Decisão garante a soberania nacional nas aquisições rurais

O Supremo Tribunal Federal (STF) confirmou nesta quinta-feira (23), por unanimidade, a validade das normas que restringem a compra de terras por empresas brasileiras com controle estrangeiro, conforme estabelecido pela Lei nº 5.079/1971.
Seguindo o voto do relator, ministro aposentado Marco Aurélio Mello, a decisão classifica a aquisição de propriedades rurais por companhias nacionais de capital estrangeiro na mesma categoria que a realizada por empresas totalmente estrangeiras.
✨ A decisão reflete a valorização da soberania nacional em relação à aquisição de terras.
O julgamento, que havia sido interrompido em março por um pedido de vista do ministro Alexandre de Moraes, foi retomado nesta data. Moraes sustentou que a legislação brasileira não é discriminatória para com investidores externos e permite um controle efetivo sobre a compra de terras, promovendo o desenvolvimento no país.
"A ideia não é dificultar o acesso, mas sim garantir a soberania nacional em um processo regulado e não discriminatório
Ao expressar seu voto, Moraes mencionou também a questão das terras raras, ressaltando sua importância para a proteção da soberania e segurança, especialmente em um contexto global onde esses recursos estão em alta demanda.

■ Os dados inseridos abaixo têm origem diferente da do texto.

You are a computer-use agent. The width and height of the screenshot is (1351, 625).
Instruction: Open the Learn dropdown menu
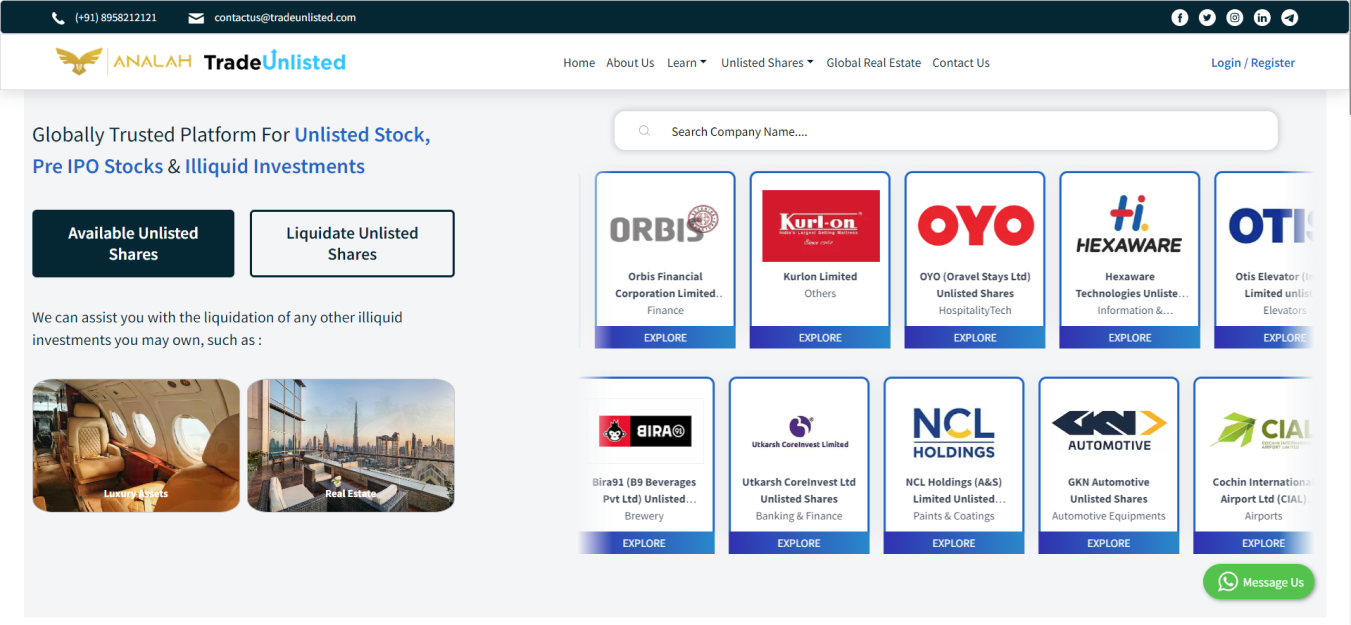(686, 62)
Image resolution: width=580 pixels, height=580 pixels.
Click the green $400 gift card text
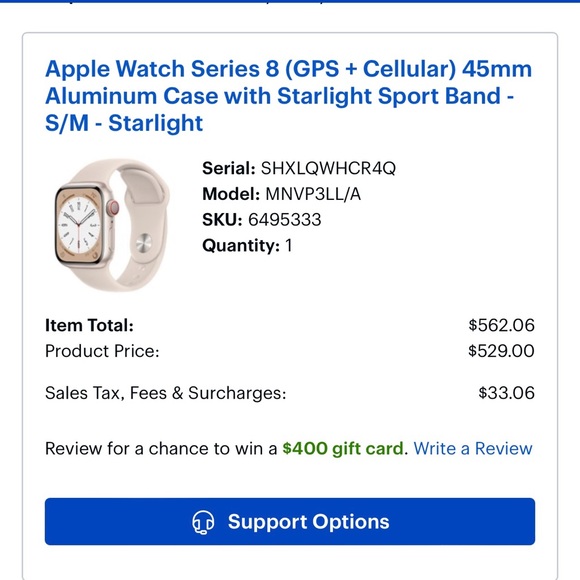click(343, 448)
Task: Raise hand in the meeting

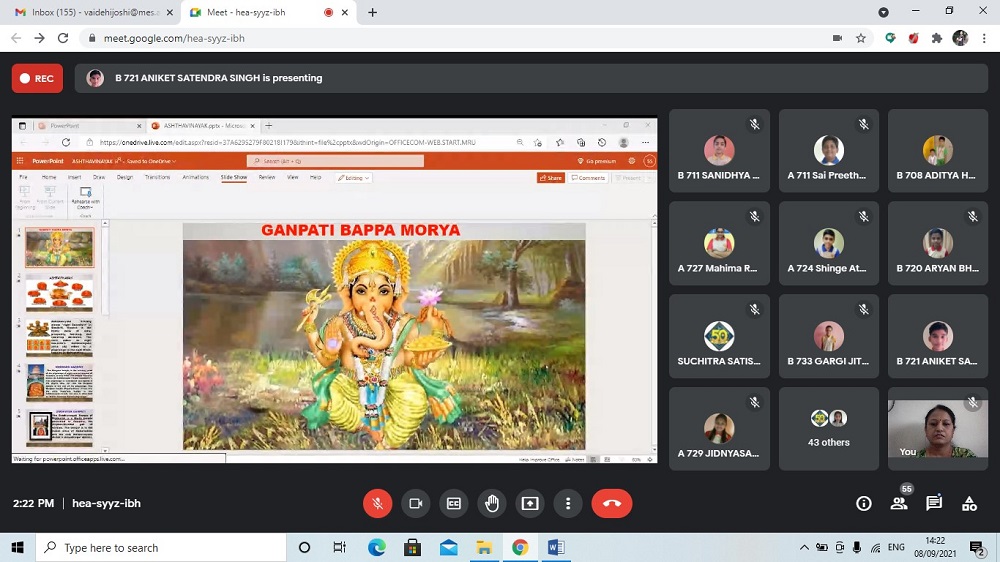Action: (492, 504)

Duas ações estão sendo analisadas: uma busca a eliminação das restrições pela Sociedade Rural Brasileira (SRB), enquanto a outra, movida pela União e Incra, pede a anulação de um parecer que isentou cartórios de seguir tais regras.
A Sociedade Rural Brasileira argumenta que essa equiparação prejudica o financiamento de atividades agropecuárias e desencoraja investimentos no Brasil, afirmando que a Constituição não diferencia empresas conforme a origem do capital.